One part of the research landscape that isn’t going away anytime soon is of course, AI. The term has been thrown around so much it can feel like a catch-all promise of innovation, but a growing misalignment is emerging that demands our attention.
Multiple industry surveys show persistent perception gaps between leaders and employees in AI adoption and workplace impact. According to Qualtrics, “83% of leaders say AI tools have made their teams more efficient, but just 65% of contributors share that view.” Gartner’s 2025 workplace survey also echoes this misalignment, finding that rushed, leader‑driven AI deployments without sufficient workforce engagement lead to uneven adoption experiences. In short, AI’s promise has leadership buy-in, but its reality is landing very differently on the ground. So what can be done? Leaders, this is where you come in.
In short: AI’s promise has leadership buy-in, but its reality is landing very differently on the ground.

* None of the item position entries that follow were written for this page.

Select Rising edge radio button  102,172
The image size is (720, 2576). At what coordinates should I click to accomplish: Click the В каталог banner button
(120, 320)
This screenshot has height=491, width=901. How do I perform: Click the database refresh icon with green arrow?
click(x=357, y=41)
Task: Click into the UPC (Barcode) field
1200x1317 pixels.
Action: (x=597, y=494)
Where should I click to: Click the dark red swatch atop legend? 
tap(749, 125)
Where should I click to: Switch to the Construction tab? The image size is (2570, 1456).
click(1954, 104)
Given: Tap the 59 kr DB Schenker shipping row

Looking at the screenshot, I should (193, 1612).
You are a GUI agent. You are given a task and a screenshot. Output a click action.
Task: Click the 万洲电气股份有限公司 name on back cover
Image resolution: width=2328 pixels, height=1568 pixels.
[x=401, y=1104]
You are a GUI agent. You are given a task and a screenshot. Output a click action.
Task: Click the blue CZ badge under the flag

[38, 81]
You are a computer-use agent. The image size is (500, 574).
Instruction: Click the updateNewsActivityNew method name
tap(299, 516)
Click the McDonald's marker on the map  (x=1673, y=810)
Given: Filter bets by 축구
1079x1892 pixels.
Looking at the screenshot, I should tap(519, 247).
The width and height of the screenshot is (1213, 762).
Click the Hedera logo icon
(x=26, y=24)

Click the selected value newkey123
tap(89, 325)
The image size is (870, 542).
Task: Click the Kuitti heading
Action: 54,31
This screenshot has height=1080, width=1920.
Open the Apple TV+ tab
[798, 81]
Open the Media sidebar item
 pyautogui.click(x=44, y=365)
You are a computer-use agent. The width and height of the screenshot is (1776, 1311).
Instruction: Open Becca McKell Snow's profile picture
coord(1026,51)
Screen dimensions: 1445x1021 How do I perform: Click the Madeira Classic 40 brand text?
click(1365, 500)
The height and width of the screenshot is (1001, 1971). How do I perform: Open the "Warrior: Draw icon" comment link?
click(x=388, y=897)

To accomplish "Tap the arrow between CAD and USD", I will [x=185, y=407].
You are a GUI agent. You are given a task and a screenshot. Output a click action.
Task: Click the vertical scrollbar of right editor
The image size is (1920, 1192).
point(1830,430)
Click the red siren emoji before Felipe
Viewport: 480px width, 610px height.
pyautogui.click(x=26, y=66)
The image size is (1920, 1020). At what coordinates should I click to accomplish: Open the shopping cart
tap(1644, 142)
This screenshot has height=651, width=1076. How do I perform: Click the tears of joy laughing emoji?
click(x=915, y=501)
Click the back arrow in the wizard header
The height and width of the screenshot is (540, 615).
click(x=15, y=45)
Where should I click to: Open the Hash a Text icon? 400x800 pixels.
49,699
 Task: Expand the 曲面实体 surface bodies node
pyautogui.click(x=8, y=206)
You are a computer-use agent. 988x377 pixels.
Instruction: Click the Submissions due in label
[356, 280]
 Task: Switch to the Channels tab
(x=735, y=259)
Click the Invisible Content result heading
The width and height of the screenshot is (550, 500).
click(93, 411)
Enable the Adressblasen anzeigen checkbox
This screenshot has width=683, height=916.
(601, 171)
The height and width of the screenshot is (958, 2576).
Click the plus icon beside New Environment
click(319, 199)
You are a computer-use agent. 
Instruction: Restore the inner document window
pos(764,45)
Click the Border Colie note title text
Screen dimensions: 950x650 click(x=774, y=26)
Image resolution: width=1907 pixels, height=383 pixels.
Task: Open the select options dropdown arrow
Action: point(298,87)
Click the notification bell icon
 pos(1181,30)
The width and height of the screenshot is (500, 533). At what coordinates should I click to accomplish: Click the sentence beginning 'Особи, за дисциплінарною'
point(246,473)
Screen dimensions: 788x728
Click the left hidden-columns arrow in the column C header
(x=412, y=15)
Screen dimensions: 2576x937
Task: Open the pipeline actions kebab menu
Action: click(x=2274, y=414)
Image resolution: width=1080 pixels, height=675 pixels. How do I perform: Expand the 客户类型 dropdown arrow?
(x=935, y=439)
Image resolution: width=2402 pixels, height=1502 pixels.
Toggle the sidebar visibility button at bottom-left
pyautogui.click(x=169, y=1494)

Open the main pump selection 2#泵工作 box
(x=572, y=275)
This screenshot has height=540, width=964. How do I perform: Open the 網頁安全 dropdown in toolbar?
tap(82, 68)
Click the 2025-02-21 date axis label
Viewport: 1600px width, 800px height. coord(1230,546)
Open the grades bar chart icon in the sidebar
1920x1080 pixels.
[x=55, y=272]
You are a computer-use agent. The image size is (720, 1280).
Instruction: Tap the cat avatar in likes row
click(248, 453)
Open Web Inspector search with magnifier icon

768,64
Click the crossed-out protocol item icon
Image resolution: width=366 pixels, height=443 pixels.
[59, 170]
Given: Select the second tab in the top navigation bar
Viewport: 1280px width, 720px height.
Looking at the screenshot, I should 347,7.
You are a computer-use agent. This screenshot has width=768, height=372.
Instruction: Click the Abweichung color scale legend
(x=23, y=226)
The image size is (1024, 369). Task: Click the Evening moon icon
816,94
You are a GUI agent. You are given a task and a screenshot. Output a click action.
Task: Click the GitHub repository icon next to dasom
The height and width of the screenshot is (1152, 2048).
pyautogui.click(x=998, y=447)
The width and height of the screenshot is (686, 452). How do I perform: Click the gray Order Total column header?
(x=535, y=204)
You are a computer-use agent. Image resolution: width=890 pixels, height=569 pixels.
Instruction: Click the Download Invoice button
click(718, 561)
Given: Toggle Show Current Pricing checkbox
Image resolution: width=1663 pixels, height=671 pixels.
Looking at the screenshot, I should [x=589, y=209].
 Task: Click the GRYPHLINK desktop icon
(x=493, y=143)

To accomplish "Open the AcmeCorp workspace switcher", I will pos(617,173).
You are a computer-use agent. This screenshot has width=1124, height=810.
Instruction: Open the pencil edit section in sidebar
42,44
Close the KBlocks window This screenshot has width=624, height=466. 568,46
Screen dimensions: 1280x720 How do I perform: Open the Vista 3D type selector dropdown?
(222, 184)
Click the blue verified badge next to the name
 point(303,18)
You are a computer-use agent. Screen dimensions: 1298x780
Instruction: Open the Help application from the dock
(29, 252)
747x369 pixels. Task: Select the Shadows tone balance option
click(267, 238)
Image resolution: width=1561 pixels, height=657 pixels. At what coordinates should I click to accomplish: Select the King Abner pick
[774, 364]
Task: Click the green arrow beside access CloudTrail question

As leaders push forward, individual contributors are raising red flags, not because they are resistant to change, but because implementation isn’t matching up. Left unaddressed, this growing gap will only deepen organizational friction. So what can be done? Leaders, this is where you come in.
1. Align on the Goal Before You Accelerate
This may not sound groundbreaking, but moving fast without a shared understanding of success is a recipe for failure. Alignment isn’t just about agreeing that AI matters. It’s about agreeing on why it matters and where it should be applied.
Your research strategy should be clearly understood and supported by the people closest to the work. That alignment is critical when selecting AI tools and workflows. Often, the issue isn’t that organizations are using too much AI, it’s that they’re not using it in ways that best support their work. Talk to your teams early and often, and choose workflows that solve real problems.
2. Invest in Enablement, Not Just Technology
Buying a research platform with powerful AI capabilities isn’t enough. Successful adoption depends on whether teams can realistically learn, trust, and integrate those tools into their daily workflows. Here are some good questions to consider:
- How intuitive is the platform for everyday users?
- What training or onboarding support is available?
- Who has access to the platform and who knows what tools to use to best understand the data ?
Without thoughtful enablement, even the best AI tools will fall short of their potential.
Why This Matters to Leaders
For leaders, AI misalignment isn’t a communication issue, it’s becoming a performance risk. If teams don’t see AI making their work better, leaders won’t get the results they’re expecting. Speed alone doesn’t create advantage. In fact, speed without alignment often creates friction, slows adoption, and undermines confidence in the very tools meant to drive progress.
AI transformation doesn’t fail because the technology isn’t good enough. It fails when leaders assume alignment instead of intentionally building it. The organizations that succeed won’t be the ones that move the fastest. It will be the ones that ensure everyone is moving forward together.